Problem description —
Every entry here needs to be repeated exactly.

Provided data —
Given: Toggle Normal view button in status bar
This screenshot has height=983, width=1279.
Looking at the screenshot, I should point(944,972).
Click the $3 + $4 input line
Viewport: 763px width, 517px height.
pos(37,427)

Response below —
Given: Toggle Normal view button in status bar
This screenshot has height=983, width=1279.
Looking at the screenshot, I should point(944,972).
Click the $3 + $4 input line
Viewport: 763px width, 517px height.
pos(37,427)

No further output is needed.